A Wasm pointer is a byte offset into the module’s linear memory ArrayBuffer — offset 0 is the first byte of the buffer, not a machine address. The Memory inspector navigates by that offset. When you have a pointer value from the Scope pane (say 1048592), that number is the index into memory.buffer where the data lives. Everything below is about turning that integer into bytes you can read.

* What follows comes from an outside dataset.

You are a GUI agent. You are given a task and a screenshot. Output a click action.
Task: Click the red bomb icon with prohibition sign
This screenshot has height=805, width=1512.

This single fact resolves most of the confusion people have when they first open the inspector. There is no virtual address space, no segmentation, no relocation — linear memory is one flat, contiguous, byte-addressed buffer, and a pointer is nothing more than an index into it. The same value means the same byte every time, for as long as the buffer is not reallocated. That is also why pointers are only meaningful relative to one instance’s memory: an offset of 1048592 in module A’s buffer has nothing to do with the same offset in module B. The inspector always shows you the buffer of the memory you selected, so make sure you are looking at the right one if your page instantiates more than a single module.

Procedure

The workflow is: pause where a pointer is live, open the inspector at that offset, decode the bytes, cross-check from the console, and watch how a memory.grow reshapes everything. Each step builds on the previous one, and the final step is the one that trips people up in practice.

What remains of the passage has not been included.